*** Opening of Given entries ***

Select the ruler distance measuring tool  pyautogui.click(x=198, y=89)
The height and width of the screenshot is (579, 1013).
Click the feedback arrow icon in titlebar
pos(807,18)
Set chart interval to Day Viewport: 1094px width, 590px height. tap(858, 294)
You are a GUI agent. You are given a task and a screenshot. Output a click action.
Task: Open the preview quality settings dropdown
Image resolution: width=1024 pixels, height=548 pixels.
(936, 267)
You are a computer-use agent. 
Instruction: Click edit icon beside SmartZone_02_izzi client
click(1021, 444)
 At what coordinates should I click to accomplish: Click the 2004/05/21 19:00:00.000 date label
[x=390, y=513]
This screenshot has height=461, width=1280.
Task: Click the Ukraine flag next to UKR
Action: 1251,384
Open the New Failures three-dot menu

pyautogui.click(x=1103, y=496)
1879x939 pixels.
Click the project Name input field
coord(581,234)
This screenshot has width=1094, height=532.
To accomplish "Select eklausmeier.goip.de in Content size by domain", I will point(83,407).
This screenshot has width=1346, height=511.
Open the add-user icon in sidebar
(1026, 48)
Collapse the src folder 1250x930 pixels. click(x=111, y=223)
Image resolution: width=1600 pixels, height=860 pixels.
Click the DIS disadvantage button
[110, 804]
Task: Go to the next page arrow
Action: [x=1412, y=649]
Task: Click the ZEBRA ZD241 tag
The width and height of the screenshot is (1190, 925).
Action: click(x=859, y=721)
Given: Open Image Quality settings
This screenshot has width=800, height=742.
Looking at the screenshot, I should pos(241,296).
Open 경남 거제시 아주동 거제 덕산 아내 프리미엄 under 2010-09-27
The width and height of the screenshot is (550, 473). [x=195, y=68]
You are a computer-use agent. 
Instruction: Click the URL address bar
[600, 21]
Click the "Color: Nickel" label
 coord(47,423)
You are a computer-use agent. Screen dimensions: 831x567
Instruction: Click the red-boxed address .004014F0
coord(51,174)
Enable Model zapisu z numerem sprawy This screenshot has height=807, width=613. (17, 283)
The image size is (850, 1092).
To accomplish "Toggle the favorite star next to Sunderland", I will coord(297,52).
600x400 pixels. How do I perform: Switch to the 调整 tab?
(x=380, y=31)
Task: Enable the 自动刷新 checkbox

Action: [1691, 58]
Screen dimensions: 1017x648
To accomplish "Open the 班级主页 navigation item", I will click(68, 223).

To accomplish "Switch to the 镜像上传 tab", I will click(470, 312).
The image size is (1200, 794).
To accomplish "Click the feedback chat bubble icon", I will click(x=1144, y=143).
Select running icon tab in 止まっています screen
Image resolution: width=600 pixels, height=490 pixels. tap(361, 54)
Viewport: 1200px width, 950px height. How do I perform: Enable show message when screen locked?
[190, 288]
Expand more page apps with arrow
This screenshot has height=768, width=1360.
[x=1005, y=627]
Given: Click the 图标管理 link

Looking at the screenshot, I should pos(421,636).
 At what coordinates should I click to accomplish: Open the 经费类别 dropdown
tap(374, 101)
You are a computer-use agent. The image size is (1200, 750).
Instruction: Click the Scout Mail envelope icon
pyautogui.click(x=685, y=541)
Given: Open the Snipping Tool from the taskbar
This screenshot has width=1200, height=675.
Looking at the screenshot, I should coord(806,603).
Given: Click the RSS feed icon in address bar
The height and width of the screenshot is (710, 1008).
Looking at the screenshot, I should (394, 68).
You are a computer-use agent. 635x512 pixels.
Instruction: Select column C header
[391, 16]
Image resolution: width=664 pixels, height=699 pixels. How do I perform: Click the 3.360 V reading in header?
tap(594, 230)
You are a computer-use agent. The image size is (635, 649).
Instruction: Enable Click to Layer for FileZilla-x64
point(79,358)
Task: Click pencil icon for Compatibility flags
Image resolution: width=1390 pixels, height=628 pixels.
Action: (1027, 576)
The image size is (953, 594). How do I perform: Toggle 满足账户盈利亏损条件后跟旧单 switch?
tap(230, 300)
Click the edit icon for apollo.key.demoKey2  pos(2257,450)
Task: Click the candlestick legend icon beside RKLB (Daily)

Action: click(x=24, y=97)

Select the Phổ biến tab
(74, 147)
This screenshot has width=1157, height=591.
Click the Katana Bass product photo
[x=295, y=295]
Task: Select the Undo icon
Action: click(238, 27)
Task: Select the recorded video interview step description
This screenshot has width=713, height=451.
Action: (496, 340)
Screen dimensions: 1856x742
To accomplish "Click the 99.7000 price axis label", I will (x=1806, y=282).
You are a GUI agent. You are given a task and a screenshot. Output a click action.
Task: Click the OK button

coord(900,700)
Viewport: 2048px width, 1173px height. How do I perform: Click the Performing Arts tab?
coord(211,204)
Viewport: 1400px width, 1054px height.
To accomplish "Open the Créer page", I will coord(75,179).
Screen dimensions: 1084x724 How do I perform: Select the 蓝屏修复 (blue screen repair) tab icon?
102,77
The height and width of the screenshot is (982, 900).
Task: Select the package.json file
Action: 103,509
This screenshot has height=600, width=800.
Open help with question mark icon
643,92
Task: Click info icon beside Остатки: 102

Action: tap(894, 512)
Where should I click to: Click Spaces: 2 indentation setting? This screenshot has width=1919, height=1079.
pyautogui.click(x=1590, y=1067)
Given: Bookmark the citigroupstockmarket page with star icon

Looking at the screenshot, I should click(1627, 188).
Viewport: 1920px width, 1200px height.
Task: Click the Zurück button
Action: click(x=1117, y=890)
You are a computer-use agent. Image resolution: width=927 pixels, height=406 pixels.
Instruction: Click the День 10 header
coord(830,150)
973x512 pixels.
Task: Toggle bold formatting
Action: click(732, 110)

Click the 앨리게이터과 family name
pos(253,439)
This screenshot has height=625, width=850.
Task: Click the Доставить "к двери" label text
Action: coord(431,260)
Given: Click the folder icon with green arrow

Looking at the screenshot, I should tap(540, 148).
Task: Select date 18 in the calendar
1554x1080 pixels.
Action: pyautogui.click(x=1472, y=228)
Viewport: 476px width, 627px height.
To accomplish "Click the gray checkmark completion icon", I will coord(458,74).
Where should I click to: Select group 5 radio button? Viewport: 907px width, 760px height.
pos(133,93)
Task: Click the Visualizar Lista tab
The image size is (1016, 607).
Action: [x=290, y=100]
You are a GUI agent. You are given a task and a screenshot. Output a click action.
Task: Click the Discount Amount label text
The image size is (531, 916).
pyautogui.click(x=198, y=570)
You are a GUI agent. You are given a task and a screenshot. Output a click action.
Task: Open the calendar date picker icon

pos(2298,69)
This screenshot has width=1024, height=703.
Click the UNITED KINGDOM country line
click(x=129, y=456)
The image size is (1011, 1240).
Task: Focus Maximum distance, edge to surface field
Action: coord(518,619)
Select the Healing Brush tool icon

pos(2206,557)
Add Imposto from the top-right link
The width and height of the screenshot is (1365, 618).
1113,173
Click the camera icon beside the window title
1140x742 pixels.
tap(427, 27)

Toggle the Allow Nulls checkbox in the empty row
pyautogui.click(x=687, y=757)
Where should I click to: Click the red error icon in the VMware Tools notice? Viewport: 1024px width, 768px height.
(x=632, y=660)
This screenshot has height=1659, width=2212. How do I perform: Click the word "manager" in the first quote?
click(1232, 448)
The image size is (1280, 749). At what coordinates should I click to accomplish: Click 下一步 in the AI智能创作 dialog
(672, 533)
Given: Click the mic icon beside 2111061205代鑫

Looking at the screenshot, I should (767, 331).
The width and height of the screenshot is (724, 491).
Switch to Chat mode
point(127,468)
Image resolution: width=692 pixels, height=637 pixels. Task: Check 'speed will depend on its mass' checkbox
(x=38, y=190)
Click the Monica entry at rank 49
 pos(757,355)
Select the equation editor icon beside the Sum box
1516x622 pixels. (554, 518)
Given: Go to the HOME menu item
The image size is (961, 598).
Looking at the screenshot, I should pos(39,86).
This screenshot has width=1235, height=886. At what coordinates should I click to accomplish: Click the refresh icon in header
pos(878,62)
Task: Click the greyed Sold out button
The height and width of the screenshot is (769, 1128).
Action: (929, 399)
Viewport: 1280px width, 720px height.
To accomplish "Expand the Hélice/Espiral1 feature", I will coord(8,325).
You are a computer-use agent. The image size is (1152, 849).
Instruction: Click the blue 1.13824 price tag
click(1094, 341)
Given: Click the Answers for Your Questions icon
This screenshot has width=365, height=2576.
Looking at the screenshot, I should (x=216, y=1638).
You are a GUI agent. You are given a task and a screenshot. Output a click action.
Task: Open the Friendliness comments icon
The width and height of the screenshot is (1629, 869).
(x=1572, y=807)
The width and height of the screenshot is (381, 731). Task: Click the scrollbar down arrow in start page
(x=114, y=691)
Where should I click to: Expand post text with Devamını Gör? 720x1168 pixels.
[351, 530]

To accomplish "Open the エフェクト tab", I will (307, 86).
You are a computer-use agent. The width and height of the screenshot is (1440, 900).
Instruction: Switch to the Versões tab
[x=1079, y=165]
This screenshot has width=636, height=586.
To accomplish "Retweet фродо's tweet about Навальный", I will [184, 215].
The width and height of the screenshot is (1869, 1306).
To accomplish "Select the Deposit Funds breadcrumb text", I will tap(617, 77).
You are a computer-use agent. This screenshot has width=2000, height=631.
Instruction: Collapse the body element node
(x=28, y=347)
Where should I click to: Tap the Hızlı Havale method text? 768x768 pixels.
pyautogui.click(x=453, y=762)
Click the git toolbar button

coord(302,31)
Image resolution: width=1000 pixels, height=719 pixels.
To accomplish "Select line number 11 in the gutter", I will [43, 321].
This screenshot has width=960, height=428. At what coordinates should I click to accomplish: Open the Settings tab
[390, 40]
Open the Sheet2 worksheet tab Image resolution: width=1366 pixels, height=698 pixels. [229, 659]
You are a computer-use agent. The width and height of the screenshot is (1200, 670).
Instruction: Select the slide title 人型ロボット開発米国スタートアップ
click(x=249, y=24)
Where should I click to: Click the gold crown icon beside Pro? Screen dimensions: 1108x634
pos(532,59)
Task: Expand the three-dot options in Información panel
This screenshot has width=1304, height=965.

*** Close of Given entries ***

• [Work item]: Among the entries above, copy exactly only the lines starting with the one containing "This screenshot has width=960, height=428." and going through the one containing "Open the Sheet2", both ends included.

• [Output for this exercise]:
This screenshot has width=960, height=428. At what coordinates should I click to accomplish: Open the Settings tab
[390, 40]
Open the Sheet2 worksheet tab Image resolution: width=1366 pixels, height=698 pixels. [229, 659]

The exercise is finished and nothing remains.